20 Jun - 31 Aug 2018

Michael Hoppen Gallery is delighted to present a photographic portrait of Frida Kahlo made up of both images of the artist taken by her contemporaries and a selection of works by Ishiuchi Miyako from the series Frida.

 

The exhibition will take place concurrently with Frida Kahlo: Making Herself Up at the Victoria and Albert Museum in which the extraordinary collection of personal artefacts and clothing belonging to the iconic Mexican artist will be on show outside Mexico for the first time.  Locked away for 50 years after her death, by her husband Diego Rivera, it was this same collection of relics of Kahlo's life that the Museo Frida Kahlo invited Japanese photographer Miyako to photograph in 2013. 

 

As a project Frida is both a departure from Ishiuchi Miyako's normal practice and a natural conceptual progression.

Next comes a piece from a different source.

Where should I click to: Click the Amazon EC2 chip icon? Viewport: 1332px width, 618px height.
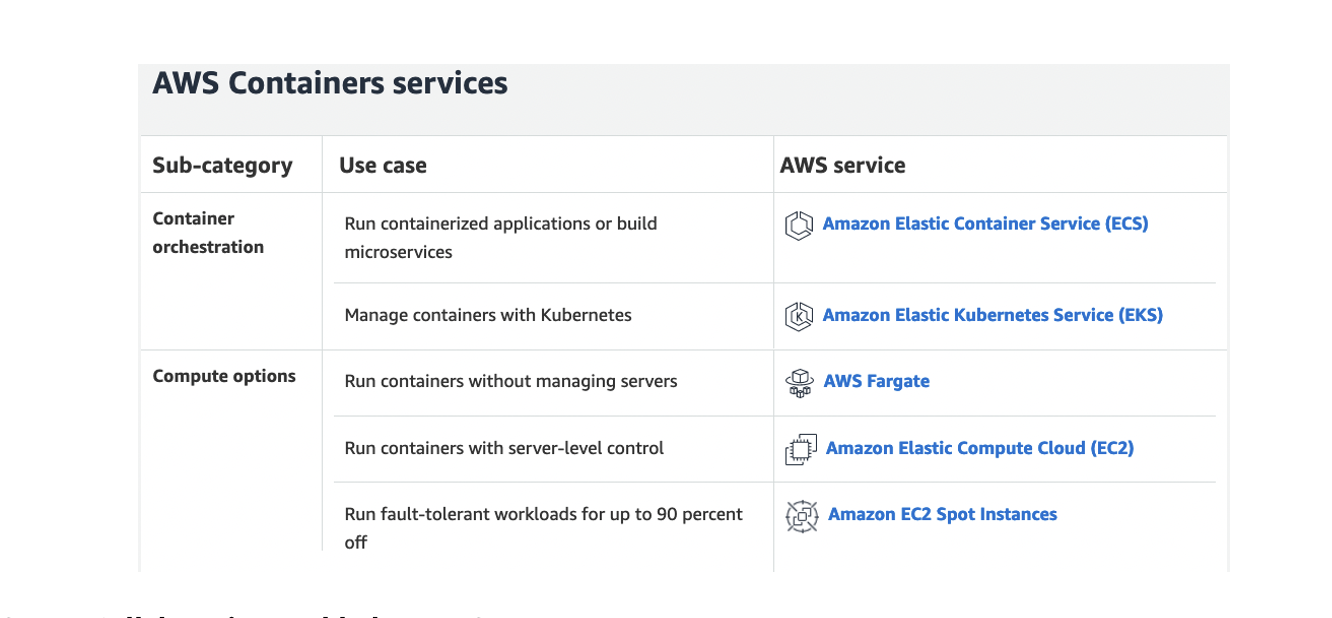pos(801,449)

Whilst moving away from the Japanese subject matter of her earlier series, the work reveals Miyako's continued obsession with the traces we leave behind us both as individuals and as a society.  In earlier projects such as Mother's (2000-2005) and Hiroshima (2007) she photographed previously worn garments, evoking the lives and memories of the people who wore them as well as the social climate of post-war Japan. In her documentation of Frida, Miyako again respectfully sifts through the ephemera that has been left behind by an individual, and in doing so creates an intimate and revealing portrait of one of the 20th Century's most intriguing artists.

 

When seen alongside portraits of the artist by Lucienne Bloch, Lola Alvarez Bravo, Imogen Cunningham, Juan Guzman, Fritz Henle and Nickolas Muray, Frida's brave and troubled life story can be read through her image.  The portraits represent the façade, the strength and poise of this extraordinary woman, whereas the photographs of her belongings conjure a little more of the multi-faceted life that she led. Bright blue pills, hand painted casts and stacked-heeled pink lame shoes suggest the wealth of ailments and immense pain that plagued her.  However, many friends noted that the more incapacitated Kahlo became the more elaborately she dressed herself, and reviewed together the portraits and photographs of her belongings create a composite 'portrait', an insight into a woman who used fashion and art to channel her physical difficulties into a courageous statement of identity, strength and beauty.